* _Stated goal_
Reproduce the material from the line that contains "This screenshot has height=381, width=470." through the line that contains "I will 249,135.", keeping every line, requests included, but scaling each coordinate in the answers by 0.3 and rounding it to a whole number, halves up. Leave all other numbers unchanged.

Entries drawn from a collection
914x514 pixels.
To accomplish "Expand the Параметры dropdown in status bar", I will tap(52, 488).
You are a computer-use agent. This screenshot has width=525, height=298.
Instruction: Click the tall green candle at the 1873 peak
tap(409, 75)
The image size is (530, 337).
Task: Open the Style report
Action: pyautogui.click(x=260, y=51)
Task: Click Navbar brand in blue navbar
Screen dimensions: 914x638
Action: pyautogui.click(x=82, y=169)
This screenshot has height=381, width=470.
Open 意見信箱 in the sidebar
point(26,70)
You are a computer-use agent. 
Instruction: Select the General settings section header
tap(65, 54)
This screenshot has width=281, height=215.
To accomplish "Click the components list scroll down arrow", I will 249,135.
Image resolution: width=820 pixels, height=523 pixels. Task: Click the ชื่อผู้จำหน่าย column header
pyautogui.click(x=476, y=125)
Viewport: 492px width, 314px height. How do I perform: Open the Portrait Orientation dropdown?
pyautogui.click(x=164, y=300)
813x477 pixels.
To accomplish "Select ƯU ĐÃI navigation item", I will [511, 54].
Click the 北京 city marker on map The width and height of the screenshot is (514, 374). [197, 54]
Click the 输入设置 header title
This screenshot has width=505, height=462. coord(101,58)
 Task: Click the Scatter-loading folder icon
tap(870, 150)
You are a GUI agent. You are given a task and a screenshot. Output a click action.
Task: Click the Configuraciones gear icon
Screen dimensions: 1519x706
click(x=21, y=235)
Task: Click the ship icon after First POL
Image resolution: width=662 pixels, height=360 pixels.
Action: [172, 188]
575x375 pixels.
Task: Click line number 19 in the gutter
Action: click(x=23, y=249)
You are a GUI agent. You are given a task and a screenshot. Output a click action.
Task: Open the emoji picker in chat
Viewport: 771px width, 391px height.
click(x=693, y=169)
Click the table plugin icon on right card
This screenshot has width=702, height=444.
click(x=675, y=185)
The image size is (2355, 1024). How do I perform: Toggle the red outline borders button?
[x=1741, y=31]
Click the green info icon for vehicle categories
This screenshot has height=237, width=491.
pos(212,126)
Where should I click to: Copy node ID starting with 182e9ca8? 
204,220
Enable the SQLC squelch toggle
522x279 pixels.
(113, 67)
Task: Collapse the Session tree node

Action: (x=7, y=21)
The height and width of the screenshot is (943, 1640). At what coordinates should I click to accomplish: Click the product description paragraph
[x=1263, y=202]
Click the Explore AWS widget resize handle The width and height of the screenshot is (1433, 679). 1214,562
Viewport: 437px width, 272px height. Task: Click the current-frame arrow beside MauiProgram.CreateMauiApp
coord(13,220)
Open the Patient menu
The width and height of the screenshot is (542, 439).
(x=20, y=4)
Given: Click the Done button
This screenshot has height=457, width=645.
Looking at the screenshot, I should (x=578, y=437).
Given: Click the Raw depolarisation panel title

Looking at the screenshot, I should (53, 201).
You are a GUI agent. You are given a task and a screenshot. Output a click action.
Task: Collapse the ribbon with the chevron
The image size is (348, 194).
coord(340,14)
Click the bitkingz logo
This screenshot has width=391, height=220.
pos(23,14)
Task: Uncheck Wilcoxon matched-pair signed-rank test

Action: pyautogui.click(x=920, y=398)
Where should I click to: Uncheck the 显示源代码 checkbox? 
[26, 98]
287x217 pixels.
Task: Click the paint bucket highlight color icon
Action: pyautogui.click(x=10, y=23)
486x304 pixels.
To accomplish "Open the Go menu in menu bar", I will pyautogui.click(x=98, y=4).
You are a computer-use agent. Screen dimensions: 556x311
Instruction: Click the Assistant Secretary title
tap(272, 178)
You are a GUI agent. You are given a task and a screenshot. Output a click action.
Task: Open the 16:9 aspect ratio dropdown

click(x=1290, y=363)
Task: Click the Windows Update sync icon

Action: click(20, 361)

* _Response to the exercise_
This screenshot has height=381, width=470.
Open 意見信箱 in the sidebar
point(8,21)
You are a computer-use agent. 
Instruction: Select the General settings section header
tap(20, 16)
This screenshot has width=281, height=215.
To accomplish "Click the components list scroll down arrow", I will 75,41.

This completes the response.